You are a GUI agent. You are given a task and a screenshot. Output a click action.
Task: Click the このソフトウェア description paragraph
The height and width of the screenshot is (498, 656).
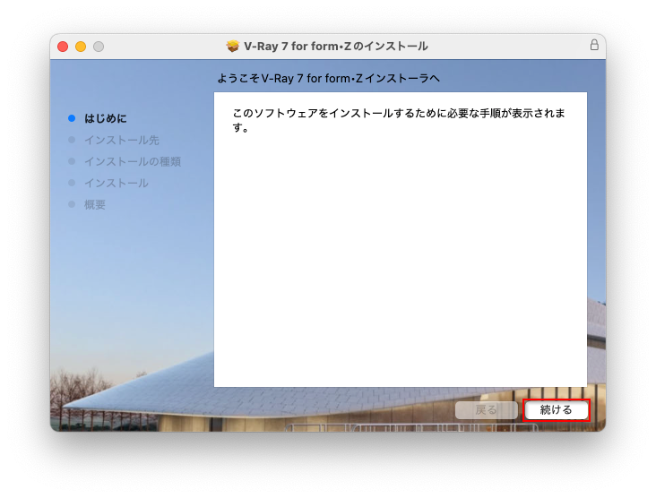tap(398, 121)
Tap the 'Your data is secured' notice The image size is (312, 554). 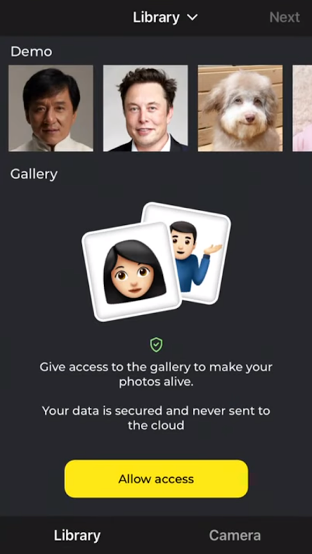(x=156, y=418)
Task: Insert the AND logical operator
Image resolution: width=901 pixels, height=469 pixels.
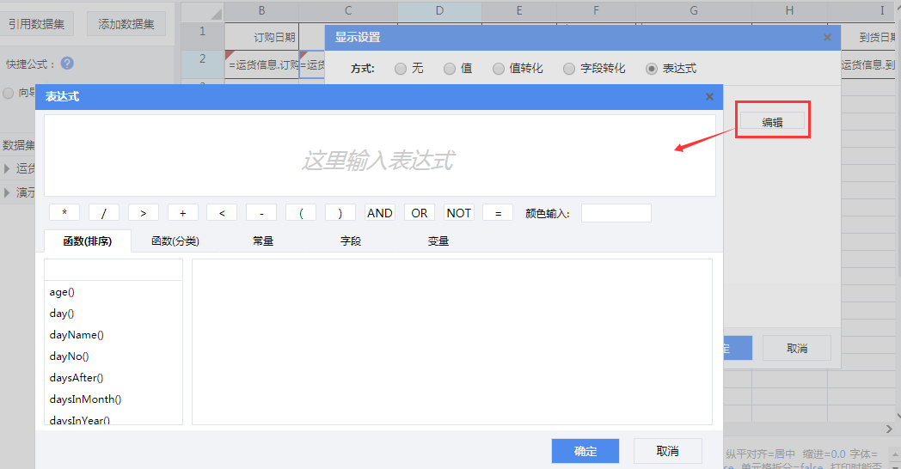Action: [379, 213]
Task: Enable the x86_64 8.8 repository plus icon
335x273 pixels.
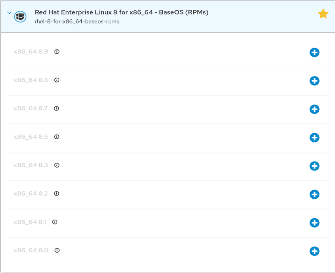Action: pos(314,81)
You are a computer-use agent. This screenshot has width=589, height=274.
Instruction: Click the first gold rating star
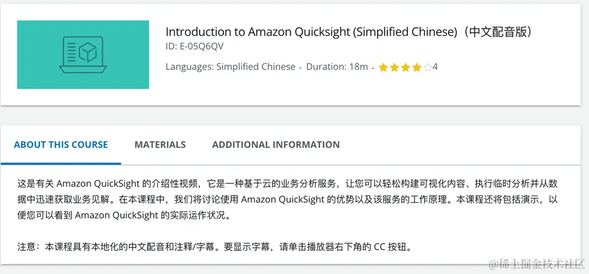pyautogui.click(x=383, y=68)
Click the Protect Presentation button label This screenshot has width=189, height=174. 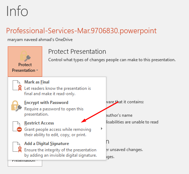pos(24,68)
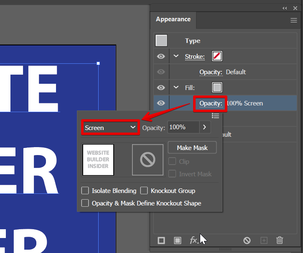Open the Appearance panel hamburger menu

coord(294,20)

═══

REQUIREMENT -> All lines in the entries above that include "agent" should be found and copied.

THE ANSWER ->
You are a GUI agent. You are given a task and a screenshot. Output a click action.
You are a computer-use agent. This screenshot has width=589, height=274.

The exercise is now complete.